序
本文主要研究一下 nacos 的 TcpSuperSenseProcessor
TcpSuperSenseProcessor
nacos-1.1.3/naming/src/main/java/com/alibaba/nacos/naming/healthcheck/TcpSuperSenseProcessor.java
@Component
public class TcpSuperSenseProcessor implements HealthCheckProcessor, Runnable {
@Autowired
private HealthCheckCommon healthCheckCommon;
@Autowired
private SwitchDomain switchDomain;
public static final int CONNECT_TIMEOUT_MS = 500;
private Map<String, BeatKey> keyMap = new ConcurrentHashMap<>();
private BlockingQueue<Beat> taskQueue = new LinkedBlockingQueue<Beat>();
/**
* this value has been carefully tuned, do not modify unless you're confident
*/
private static final int NIO_THREAD_COUNT = Runtime.getRuntime().availableProcessors() <= 1 ?

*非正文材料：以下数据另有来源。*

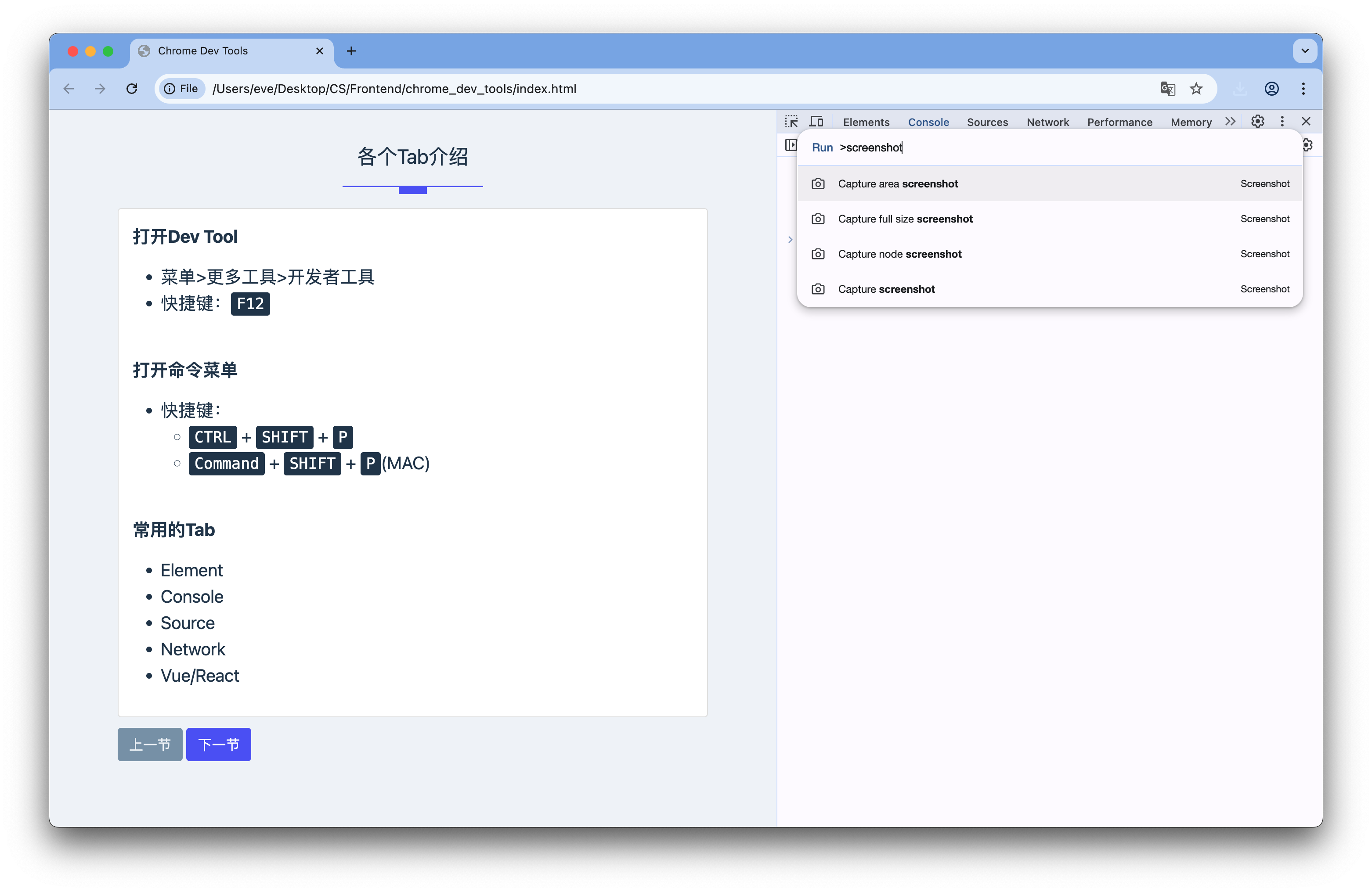Select Capture full size screenshot command
Image resolution: width=1372 pixels, height=892 pixels.
905,219
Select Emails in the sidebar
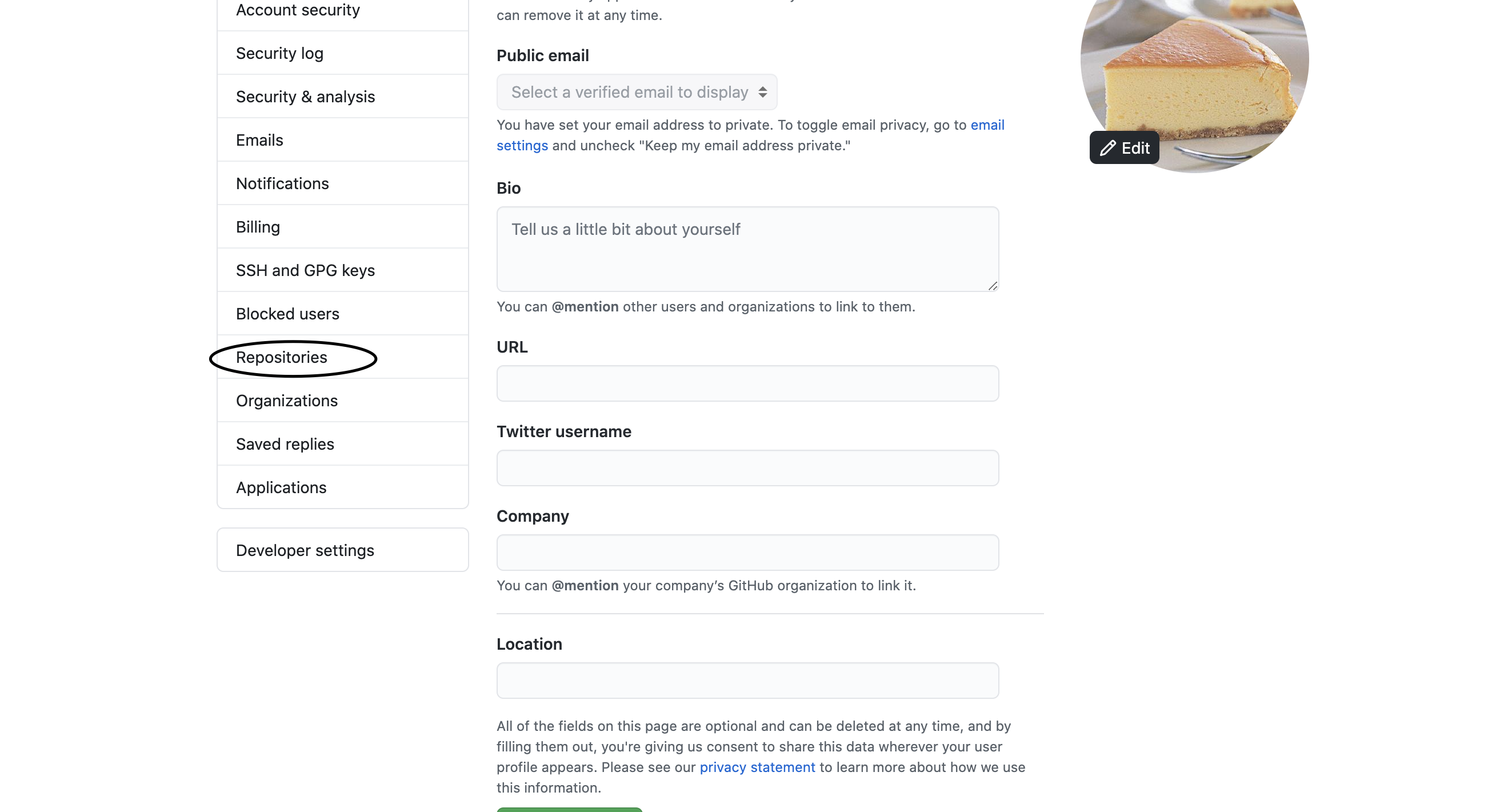 (259, 140)
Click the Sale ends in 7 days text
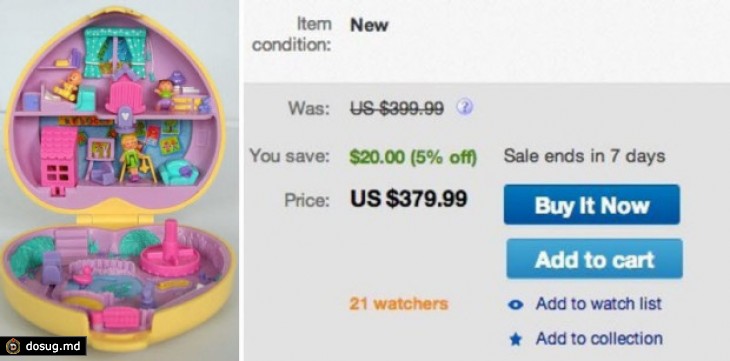730x361 pixels. pos(584,156)
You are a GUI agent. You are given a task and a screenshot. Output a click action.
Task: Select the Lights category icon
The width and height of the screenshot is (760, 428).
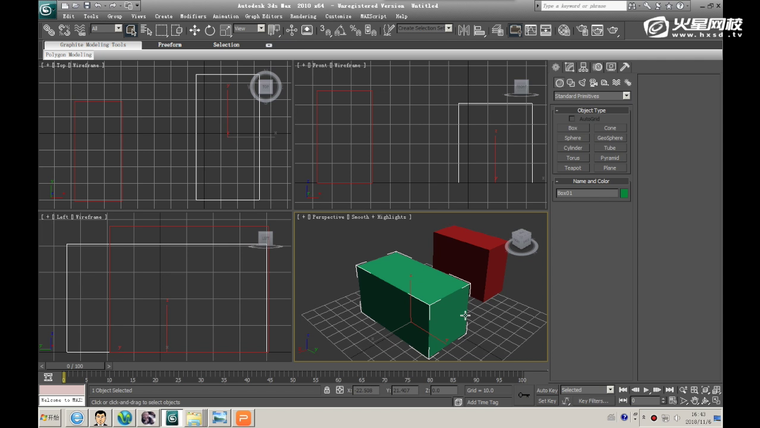coord(582,83)
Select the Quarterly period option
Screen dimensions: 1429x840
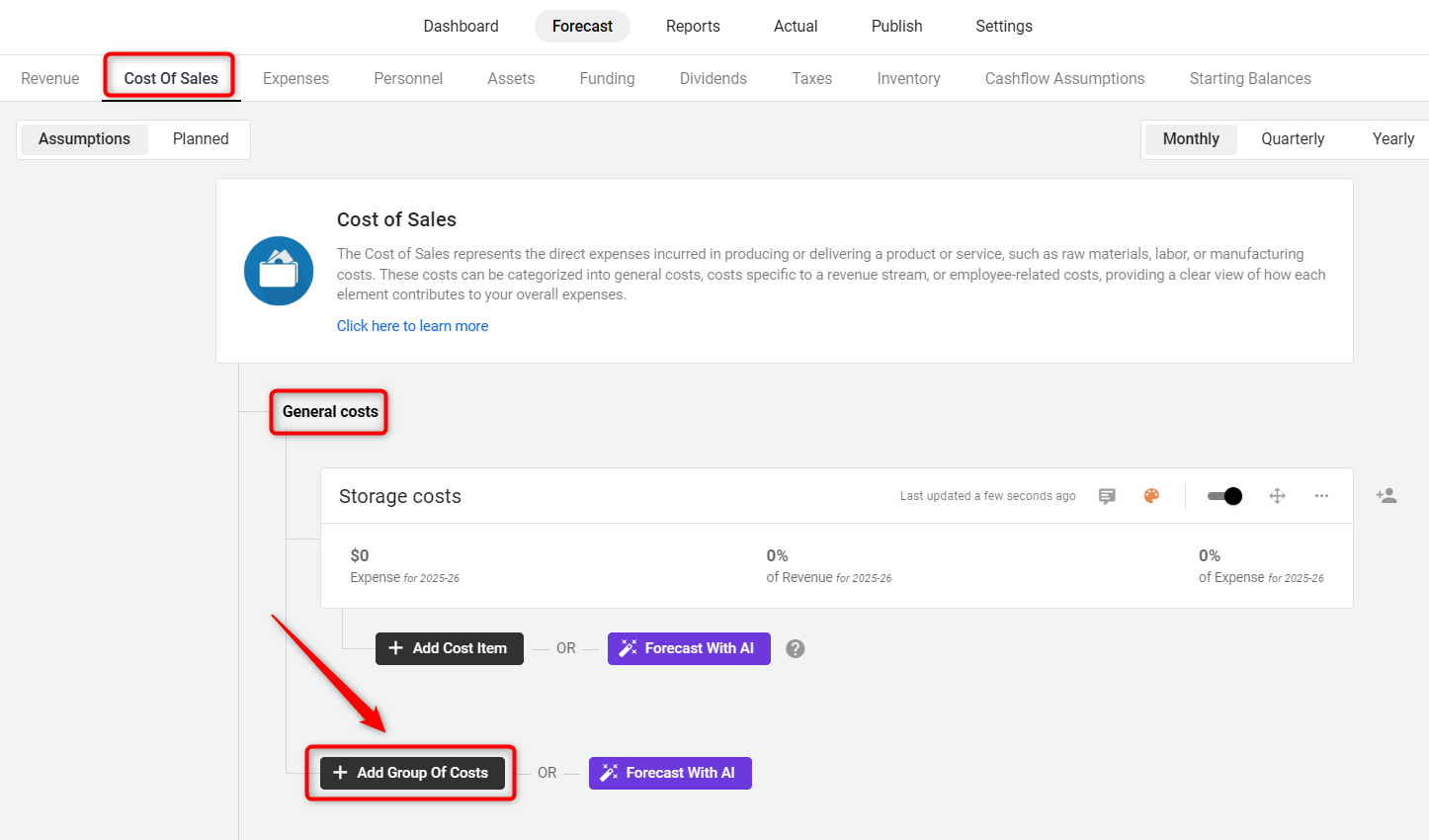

1 : Runtime.getRuntime().availableProcessors() / 2;
/**
* because some hosts doesn't support keep-alive connections, disabled temporarily
*/
private static final long TCP_KEEP_ALIVE_MILLIS = 0;
private static ScheduledExecutorService TCP_CHECK_EXECUTOR
= new ScheduledThreadPoolExecutor(1, new ThreadFactory() {
@Override
public Thread newThread(Runnable r) {Thread t = new Thread(r);
t.setName("nacos.naming.tcp.check.worker");
t.setDaemon(true);
return t;
}
});
private static ScheduledExecutorService NIO_EXECUTOR
= Executors.newScheduledThreadPool(NIO_THREAD_COUNT,
new ThreadFactory() {
@Override
public Thread newThread(Runnable r) {Thread thread = new Thread(r);
thread.setDaemon(true);
thread.setName("nacos.supersense.checker");
return thread;
}
}
);
private Selector selector;
public TcpSuperSenseProcessor() {
try {selector = Selector.open();
TCP_CHECK_EXECUTOR.submit(this);
} catch (Exception e) {throw new IllegalStateException("Error while initializing SuperSense(TM).");
}
}
@Override
public void process(HealthCheckTask task) {List<Instance> ips = task.getCluster().allIPs(false);
if (CollectionUtils.isEmpty(ips)) {return;}
for (Instance ip : ips) {if (ip.isMarked()) {if (SRV_LOG.isDebugEnabled()) {SRV_LOG.debug("tcp check, ip is marked as to skip health check, ip:" + ip.getIp());
}
continue;
}
if (!ip.markChecking()) {
SRV_LOG.warn("tcp check started before last one finished, service:"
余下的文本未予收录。